• **Exercices à résoudre**
(1) Reproduisez sans rien changer le passage du texte sur le greening qui commence par « Le fléau du » et se termine par « dans le Nord. ».
(2) Répondez aux questions suivantes d'après le texte sur le greening.
(a) Dans quel pays la maladie a-t-elle été découverte ?
(b) Quel insecte transmet la maladie d'arbre en arbre ?
(c) Quelle filière est déjà touchée dans le Nord d'Haïti ?

• **Extrait du texte**

________________

Le fléau du « greening », une maladie bactérienne qui touche les agrumes, s’est abattu sur Haïti. À terme, ce sont tous les citrus du pays qui seront touchés. Un drame qui impacte déjà la filière des écorces d’oranges dans le Nord.
Tout comme les agrumes nous sont venus d’Asie, leur péril vient des mêmes contrées. Le « greening », ou HLB (Candidatus liberibacter), contamine aujourd’hui les citrus de presque toutes les régions du monde, y compris des Caraïbes et bien sûr Haïti. Découverte en Chine, cette maladie est transmise d’arbre en arbre par un insecte, le psylle asiatique (Diaphorina citri), exactement comme la malaria l’est aux humains par l’anophèle. Une fois touché, l’arbre voit sa croissance ralentir : la sève ne circule plus correctement. En l’air, les feuilles jaunissent ou blanchissent, tandis que sous terre, le « chevelu racinaire » meurt.

________________

Enregistrements issus d'une collecte de données
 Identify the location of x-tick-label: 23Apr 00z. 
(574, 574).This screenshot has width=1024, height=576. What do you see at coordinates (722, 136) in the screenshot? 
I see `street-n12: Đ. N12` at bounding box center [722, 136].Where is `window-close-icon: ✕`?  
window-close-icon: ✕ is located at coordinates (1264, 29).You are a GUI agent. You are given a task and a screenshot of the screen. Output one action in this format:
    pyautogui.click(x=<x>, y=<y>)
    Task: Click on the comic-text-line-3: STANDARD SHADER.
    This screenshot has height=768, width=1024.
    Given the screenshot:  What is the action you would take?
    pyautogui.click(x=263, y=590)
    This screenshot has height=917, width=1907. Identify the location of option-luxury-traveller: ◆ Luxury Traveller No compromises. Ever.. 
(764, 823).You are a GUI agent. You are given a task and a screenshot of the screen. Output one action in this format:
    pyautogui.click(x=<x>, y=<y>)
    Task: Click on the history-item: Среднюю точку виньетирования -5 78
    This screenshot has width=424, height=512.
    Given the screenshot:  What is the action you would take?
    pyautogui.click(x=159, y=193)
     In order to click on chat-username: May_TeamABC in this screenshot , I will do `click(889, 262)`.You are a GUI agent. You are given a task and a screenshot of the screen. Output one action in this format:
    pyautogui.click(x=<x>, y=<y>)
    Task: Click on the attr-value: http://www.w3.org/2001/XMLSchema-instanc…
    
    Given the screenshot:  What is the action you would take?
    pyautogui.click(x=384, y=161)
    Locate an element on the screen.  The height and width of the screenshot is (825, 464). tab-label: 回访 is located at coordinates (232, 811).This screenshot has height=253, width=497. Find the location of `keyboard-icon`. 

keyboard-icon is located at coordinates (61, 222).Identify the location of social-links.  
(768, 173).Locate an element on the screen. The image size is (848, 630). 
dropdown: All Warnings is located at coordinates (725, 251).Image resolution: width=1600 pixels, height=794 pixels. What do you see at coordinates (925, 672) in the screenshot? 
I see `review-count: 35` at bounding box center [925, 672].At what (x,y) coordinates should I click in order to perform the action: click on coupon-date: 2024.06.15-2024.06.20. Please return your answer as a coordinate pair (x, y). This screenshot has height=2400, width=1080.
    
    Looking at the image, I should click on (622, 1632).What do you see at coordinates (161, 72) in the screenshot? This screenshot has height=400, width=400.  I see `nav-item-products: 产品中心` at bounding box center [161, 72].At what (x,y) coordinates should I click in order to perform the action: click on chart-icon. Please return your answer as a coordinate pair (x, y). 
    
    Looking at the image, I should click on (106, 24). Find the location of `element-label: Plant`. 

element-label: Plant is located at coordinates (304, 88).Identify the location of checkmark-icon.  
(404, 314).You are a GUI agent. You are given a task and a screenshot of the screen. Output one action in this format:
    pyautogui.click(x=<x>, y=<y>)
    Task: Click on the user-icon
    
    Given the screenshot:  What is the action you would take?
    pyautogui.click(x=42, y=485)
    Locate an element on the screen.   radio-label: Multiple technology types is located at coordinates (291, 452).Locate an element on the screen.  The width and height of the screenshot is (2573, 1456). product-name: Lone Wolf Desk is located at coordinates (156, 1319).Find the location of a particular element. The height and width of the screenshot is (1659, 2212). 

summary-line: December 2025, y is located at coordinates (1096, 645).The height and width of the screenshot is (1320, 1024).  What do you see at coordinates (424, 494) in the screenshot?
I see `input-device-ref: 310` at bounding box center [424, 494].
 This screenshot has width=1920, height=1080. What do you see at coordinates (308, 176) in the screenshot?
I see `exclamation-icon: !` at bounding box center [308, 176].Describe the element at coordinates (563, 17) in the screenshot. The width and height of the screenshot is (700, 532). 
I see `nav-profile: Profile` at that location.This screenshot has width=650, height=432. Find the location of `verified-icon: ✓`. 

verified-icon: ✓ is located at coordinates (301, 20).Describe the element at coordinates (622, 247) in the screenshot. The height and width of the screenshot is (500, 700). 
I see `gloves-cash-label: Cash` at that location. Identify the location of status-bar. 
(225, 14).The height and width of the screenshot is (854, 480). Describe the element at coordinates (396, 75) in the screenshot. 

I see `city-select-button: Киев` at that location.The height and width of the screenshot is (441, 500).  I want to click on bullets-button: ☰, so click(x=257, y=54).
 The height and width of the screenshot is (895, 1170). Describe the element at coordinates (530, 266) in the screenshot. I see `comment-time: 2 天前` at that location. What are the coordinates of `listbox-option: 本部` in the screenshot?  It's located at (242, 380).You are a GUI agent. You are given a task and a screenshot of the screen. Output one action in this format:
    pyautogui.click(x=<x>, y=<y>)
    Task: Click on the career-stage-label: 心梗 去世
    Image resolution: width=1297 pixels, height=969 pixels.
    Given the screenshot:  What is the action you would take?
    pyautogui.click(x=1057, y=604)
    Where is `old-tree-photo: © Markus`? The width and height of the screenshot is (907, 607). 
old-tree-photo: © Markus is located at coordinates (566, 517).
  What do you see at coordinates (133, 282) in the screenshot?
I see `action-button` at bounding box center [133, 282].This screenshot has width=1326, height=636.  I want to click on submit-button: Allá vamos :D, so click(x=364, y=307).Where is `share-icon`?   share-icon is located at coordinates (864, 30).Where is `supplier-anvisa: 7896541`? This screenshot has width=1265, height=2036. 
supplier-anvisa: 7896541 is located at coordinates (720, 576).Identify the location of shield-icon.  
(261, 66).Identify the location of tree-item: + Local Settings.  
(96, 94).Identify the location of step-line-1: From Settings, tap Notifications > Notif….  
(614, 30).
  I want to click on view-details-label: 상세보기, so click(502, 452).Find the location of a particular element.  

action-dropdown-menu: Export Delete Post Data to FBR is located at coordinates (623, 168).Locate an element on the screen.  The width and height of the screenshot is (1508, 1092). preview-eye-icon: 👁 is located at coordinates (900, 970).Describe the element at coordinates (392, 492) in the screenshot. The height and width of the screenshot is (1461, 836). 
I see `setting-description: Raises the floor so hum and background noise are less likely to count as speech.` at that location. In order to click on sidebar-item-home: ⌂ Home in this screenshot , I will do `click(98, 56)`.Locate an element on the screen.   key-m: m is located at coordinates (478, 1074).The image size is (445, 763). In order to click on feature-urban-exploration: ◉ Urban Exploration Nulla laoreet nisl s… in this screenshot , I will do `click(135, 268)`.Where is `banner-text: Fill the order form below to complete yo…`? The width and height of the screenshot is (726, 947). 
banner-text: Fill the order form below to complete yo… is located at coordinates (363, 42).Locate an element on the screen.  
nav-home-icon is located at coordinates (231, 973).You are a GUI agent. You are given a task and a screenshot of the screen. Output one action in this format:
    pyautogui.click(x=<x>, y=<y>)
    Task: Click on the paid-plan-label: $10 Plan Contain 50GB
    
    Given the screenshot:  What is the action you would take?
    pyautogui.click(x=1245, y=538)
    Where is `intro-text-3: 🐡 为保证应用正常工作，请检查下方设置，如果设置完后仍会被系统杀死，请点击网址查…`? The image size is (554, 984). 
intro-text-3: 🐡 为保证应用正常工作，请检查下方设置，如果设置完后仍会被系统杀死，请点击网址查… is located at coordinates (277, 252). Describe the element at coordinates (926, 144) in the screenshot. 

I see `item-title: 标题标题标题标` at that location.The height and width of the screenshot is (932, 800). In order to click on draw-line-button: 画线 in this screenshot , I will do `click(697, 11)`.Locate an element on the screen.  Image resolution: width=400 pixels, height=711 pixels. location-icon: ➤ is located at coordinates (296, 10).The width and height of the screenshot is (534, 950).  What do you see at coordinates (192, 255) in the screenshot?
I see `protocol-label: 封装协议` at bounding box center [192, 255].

________________

• **Corrigés par exercice**
(1)
Le fléau du « greening », une maladie bactérienne qui touche les agrumes, s’est abattu sur Haïti. À terme, ce sont tous les citrus du pays qui seront touchés. Un drame qui impacte déjà la filière des écorces d’oranges dans le Nord.

(2)
(a) En Chine.
(b) Le psylle asiatique (Diaphorina citri).
(c) La filière des écorces d'oranges.